### Exercise task
Quote the following entries word for word, starting at the line that contains "Select the e-sports headset icon" and ending after the line that contains "Looking at the screenshot, I should (85, 11).".

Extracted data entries
....................
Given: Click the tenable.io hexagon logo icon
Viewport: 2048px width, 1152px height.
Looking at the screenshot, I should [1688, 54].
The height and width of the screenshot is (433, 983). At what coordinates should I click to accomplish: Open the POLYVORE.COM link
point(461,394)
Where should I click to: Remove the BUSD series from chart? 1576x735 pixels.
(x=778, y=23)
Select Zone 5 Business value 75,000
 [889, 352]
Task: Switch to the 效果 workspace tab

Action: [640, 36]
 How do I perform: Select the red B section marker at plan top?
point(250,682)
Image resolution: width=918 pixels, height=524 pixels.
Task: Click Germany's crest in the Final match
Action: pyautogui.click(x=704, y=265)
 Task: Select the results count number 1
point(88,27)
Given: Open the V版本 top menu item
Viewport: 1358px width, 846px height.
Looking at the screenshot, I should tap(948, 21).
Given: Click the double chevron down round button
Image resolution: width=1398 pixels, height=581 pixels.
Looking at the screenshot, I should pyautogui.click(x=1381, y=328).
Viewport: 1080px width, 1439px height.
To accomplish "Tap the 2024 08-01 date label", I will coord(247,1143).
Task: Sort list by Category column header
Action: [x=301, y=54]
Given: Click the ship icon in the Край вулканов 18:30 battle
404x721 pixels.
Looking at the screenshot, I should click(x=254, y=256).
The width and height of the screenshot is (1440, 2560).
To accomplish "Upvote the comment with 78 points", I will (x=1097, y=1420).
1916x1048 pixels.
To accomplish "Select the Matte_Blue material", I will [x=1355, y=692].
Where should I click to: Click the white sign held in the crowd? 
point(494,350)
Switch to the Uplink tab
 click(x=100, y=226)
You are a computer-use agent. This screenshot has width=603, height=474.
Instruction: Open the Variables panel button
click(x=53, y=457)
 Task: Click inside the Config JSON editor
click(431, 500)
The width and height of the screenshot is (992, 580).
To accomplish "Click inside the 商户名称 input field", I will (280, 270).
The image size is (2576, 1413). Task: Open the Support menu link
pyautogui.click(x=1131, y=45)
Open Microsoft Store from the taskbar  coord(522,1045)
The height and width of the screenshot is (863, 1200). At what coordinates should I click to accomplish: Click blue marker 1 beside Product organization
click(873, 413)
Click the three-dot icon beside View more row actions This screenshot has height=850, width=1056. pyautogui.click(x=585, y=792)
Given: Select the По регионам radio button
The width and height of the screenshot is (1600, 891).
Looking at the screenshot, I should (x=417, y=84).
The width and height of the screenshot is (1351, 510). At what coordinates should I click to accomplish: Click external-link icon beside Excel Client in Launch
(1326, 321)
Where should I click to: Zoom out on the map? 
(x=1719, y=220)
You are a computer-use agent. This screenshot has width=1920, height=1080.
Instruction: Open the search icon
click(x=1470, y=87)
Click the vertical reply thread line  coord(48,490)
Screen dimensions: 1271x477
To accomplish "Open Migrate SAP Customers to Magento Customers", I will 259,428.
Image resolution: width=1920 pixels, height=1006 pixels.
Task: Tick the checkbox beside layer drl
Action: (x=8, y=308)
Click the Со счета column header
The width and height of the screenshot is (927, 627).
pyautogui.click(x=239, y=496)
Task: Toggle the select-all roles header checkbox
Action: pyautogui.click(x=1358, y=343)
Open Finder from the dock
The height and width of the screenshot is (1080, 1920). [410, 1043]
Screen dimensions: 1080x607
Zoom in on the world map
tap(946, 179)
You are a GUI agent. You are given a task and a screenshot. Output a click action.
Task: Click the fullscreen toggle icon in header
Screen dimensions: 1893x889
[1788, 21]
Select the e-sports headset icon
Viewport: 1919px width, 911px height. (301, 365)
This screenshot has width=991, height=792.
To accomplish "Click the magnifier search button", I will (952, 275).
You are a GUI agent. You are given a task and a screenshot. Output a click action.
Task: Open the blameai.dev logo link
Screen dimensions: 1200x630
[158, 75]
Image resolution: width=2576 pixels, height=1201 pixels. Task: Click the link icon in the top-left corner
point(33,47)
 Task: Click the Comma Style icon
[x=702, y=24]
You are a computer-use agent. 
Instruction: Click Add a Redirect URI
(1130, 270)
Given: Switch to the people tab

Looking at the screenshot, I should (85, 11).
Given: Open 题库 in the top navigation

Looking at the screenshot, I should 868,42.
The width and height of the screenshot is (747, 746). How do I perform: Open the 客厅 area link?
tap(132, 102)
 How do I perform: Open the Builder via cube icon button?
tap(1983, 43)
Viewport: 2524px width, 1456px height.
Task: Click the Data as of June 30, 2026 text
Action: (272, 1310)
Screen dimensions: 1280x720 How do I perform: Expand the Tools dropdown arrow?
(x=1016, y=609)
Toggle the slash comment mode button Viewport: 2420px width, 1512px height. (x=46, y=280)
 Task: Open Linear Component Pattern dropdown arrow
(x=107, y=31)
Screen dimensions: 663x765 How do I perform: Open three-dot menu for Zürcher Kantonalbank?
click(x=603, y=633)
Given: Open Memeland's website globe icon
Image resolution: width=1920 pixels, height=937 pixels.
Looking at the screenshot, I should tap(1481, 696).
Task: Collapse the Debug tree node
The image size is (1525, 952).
....................
### Task solution
Select the e-sports headset icon
Viewport: 1919px width, 911px height. (301, 365)
This screenshot has width=991, height=792.
To accomplish "Click the magnifier search button", I will (952, 275).
You are a GUI agent. You are given a task and a screenshot. Output a click action.
Task: Open the blameai.dev logo link
Screen dimensions: 1200x630
[158, 75]
Image resolution: width=2576 pixels, height=1201 pixels. Task: Click the link icon in the top-left corner
point(33,47)
 Task: Click the Comma Style icon
[x=702, y=24]
You are a computer-use agent. 
Instruction: Click Add a Redirect URI
(1130, 270)
Given: Switch to the people tab

Looking at the screenshot, I should (85, 11).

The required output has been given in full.